Instructies en eisen: Zoek in de lijst hieronder elke regel op waarin het woord "Click" voorkomt, en schrijf die regels volledig over.

Gegevensuittreksel:
▶

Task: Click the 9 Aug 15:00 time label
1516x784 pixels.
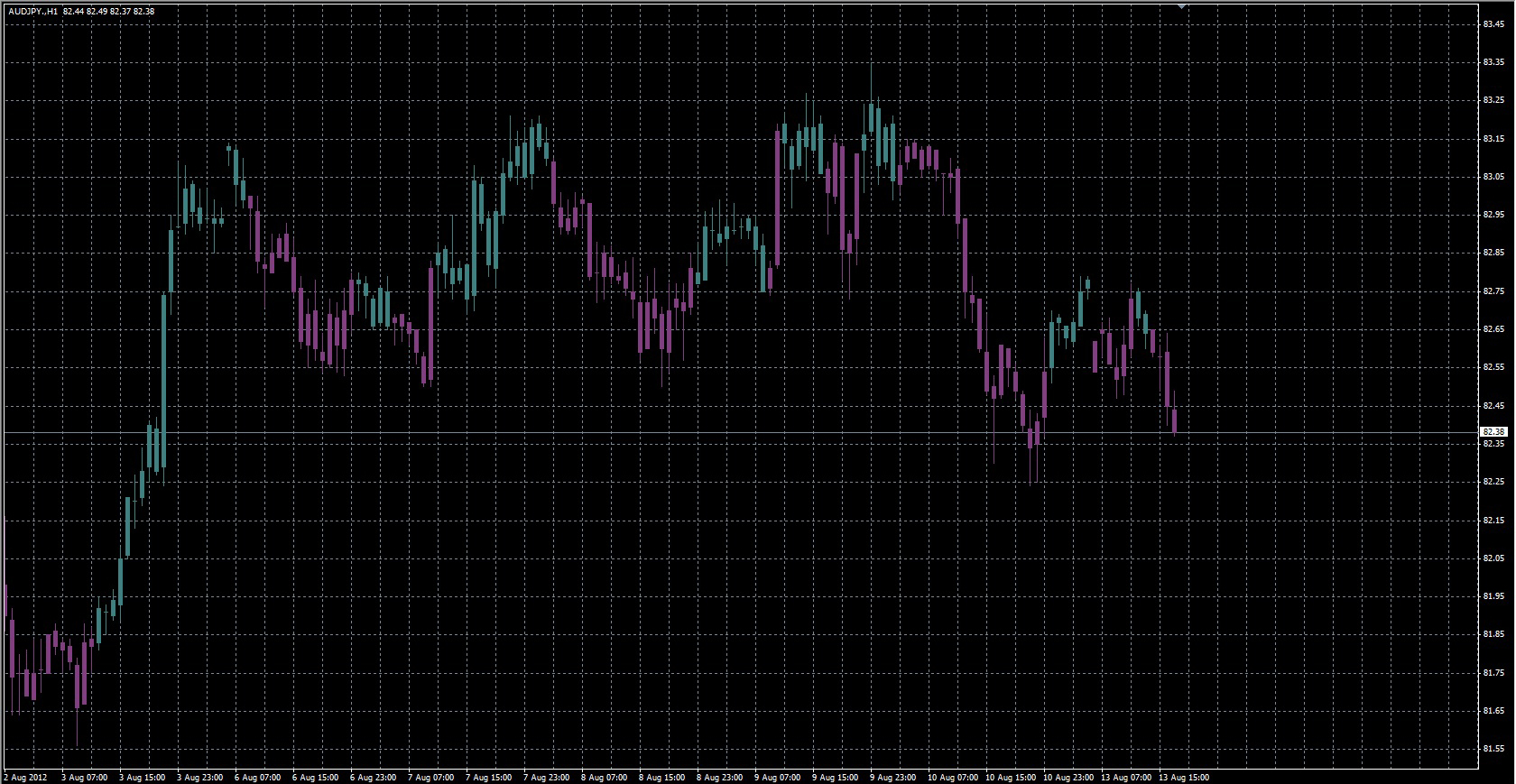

◀
▶

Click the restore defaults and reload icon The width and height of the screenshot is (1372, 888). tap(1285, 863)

◀
▶

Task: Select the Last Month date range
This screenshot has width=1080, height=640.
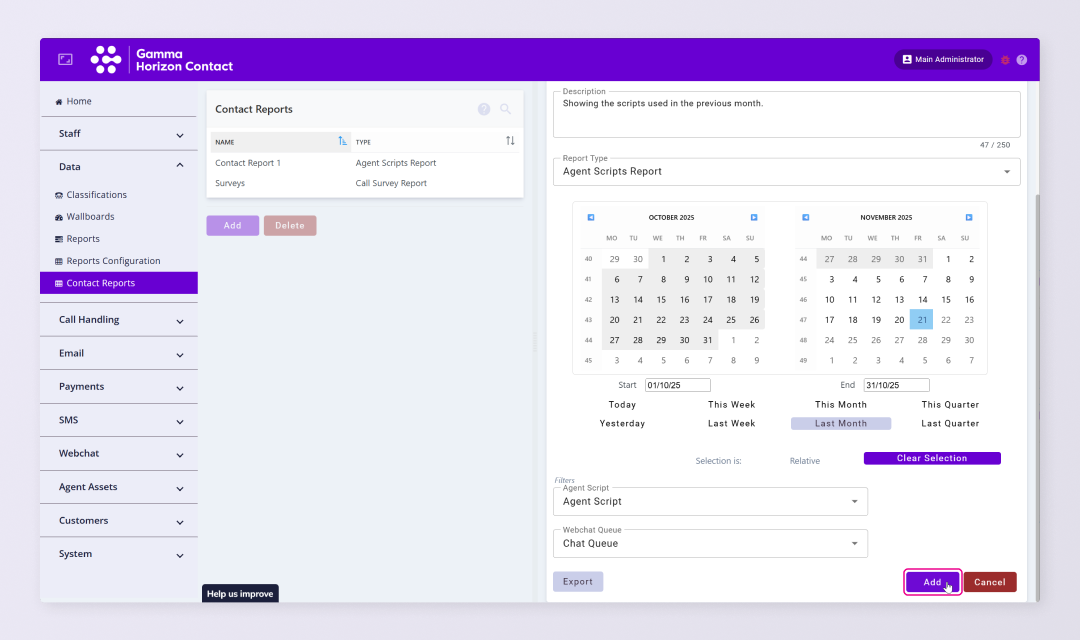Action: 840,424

◀

Oplossing:
Task: Click the 9 Aug 15:00 time label
Click the restore defaults and reload icon The width and height of the screenshot is (1372, 888). tap(1285, 863)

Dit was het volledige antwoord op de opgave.